## GIVEN PASSAGE
------
Second rate? Second rank? A snarky dispute


Maybe you spotted it, near the end of a generally mild-mannered editorial urging people to help pay down the debt at Portland Center Stage’s Gerding Theater at the Armory, in the Saturday, Feb. 9, Oregonian: a throwaway insult guaranteed to boil blood.

“Portland has long been recognized,” the editorialist sniped, “as a first-rate place to see second-rate theater.”

That didn’t get past Oregonian reader Mary Starrs, who replied angrily in a letter to the editor on the Tuesday, Feb. 13, op-ed page, and if the original editorial hadn’t happened to run on a Saturday, by tradition the least-read edition of any daily newspaper, it might have raised more of a ruckus.

Now, there probably isn’t a writer in history who hasn’t experienced the clever line coming back to bite him on the behind, so I’m not going to toss too many pebbles at the anonymous editorial writer: glass houses and all that. Nevertheless, this particular cute line is a big mistake in a couple of ways.

First, it muddies the main message of the editorial, which is that Portland Center Stage is still almost $11 million short on its $37 million rehab of the Armory — a troubling figure that hasn’t much budged in the past year. The whys and wherefores of the company’s inability to pay off its debt — you always want to have bricks and mortar paid for before a new museum building or performance hall opens, while there’s still some excitement about the project — are fit subject for some serious analysis, but that’s another story.

Second, if the editorial writer actually meant what he or she wrote, it displays a fundamental misunderstanding of the nature of local and regional theater. What exactly does “second-rate” mean? (And isn’t the reference to Portland as a “first-rate place” just another example of this city’s increasingly annoying habit of overestimating its own charms? — but that’s another story, too.)

I’ve been watching theater in Portland for more than 30 years, and if the city has a reputation as a second-rate theater town, it’s mainly because it was a Johnny-come-lately on the professional resident theater circuit — many years behind its closest neighbors, Seattle and San Francisco, which have long enjoyed bright national reputations for their theater scenes. But while Seattle Rep and San Francisco’s ACT and the Guthrie in Minneapolis and the Goodman in Chicago sparked those cities’ reputations, they’ve never been the whole story. They are only the biggest theaters among a host of companies, adventurous and derivative, talented and vanity-driven, commercial and experimental, that together create an ecology of theater in each city.
------
## SOURCE DATA
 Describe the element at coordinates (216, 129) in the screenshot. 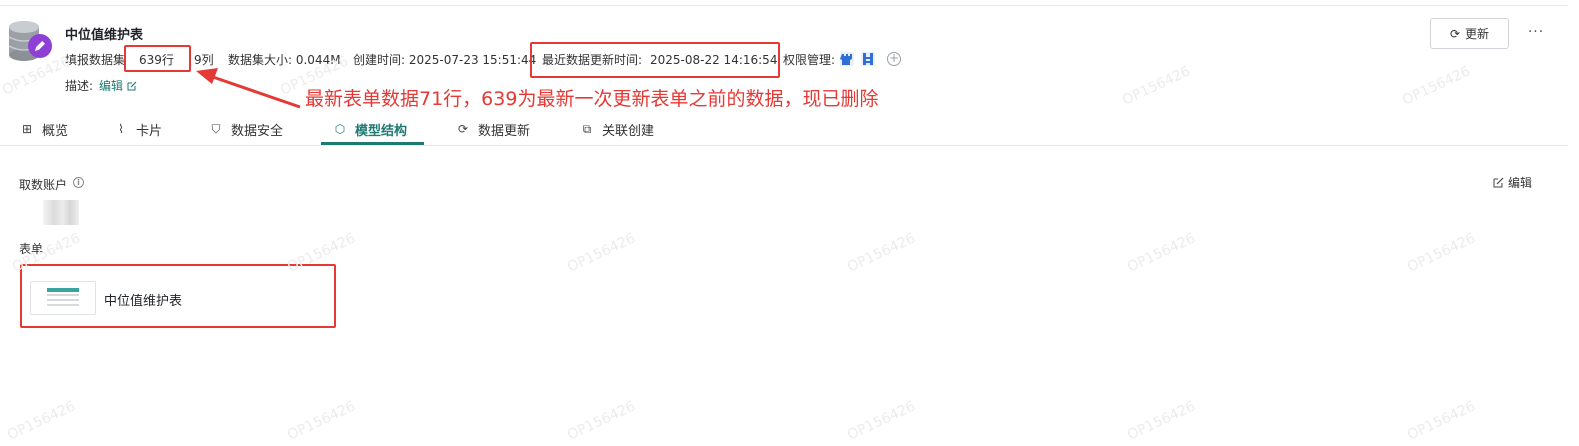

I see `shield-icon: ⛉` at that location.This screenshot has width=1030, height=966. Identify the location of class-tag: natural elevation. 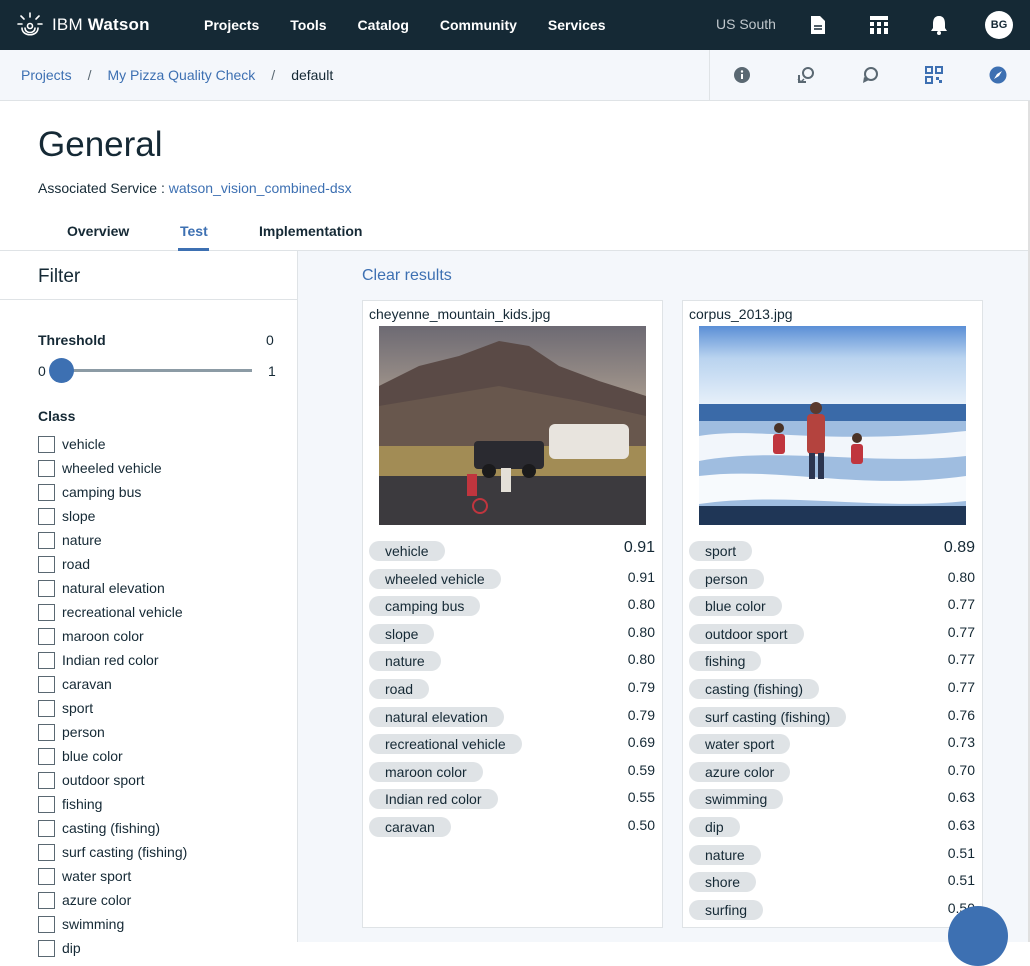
------
## DIRECTIVE 1
Decide whether each statement below agrees with the Portland theater essay above. For each, answer yes or no and quote the deciding words from that essay.
(a) The editorial with the "second-rate theater" line ran in the Saturday, Feb. 9, Oregonian.
(b) Portland Center Stage has paid off all but about $1 million of its Armory rehab.
(c) The author has been watching theater in Portland for more than 30 years.
## DIRECTIVE 2
In the Portland theater essay, which Oregonian reader sent an angry letter to the editor in reply to the editorial?
## DIRECTIVE 3
Go on with the Portland theater essay from its final sentence, keeping its voice and argument.

## EXERCISE OUTPUT 1
(a) Yes: "in the Saturday, Feb. 9, Oregonian"
(b) No: "Portland Center Stage is still almost $11 million short on its $37 million rehab of the Armory"
(c) Yes: "I’ve been watching theater in Portland for more than 30 years"

## EXERCISE OUTPUT 2
Mary Starrs.

## EXERCISE OUTPUT 3
In that respect, Portland is no different. It’s worth noting that, while Portland Center Stage has had its ups and downs, it was doing national-quality work in its early years with memorable shows such as “Heartbreak House,” “Six Characters in Search of an Author,” “Pericles,” “Fences” and a towering “King Lear.” It’s also worth noting that, when Center Stage was established 20 years ago, Portland already had an adventurous scene of small companies doing intimate theater.

Was it all good? Was it mostly good? Of course not. It’s not all or mostly good in New York or London, either. That’s not to say that theater in Portland is on a par with theater in New York or London. It’s not, and no one should expect it to be. Every theater scene sins in its own ways, and succeeds in its own ways. I’ve seen tremendous theater in New York, and I’ve seen sloppy, boring, pretentious, slick, condescending pap. If Broadway is the editorial writer’s measure of “first-rate theater,” we have different measuring sticks. Yes, the best on Broadway can be marvelous, and with production values that no theater company in Portland can afford. (And speaking of affording, at $100 and more a pop, Broadway is hardly people’s theater.) But Broadway can be pretty awful, too: overly cautious, overly reliant on stage tricks, overly polished and skimming the surface. You can lose a bundle of money producing a Broadway show, and that doesn’t encourage adventurousness — unless you consider flying a helicopter onto a stage or smashing a chandelier in the middle of it an adventure.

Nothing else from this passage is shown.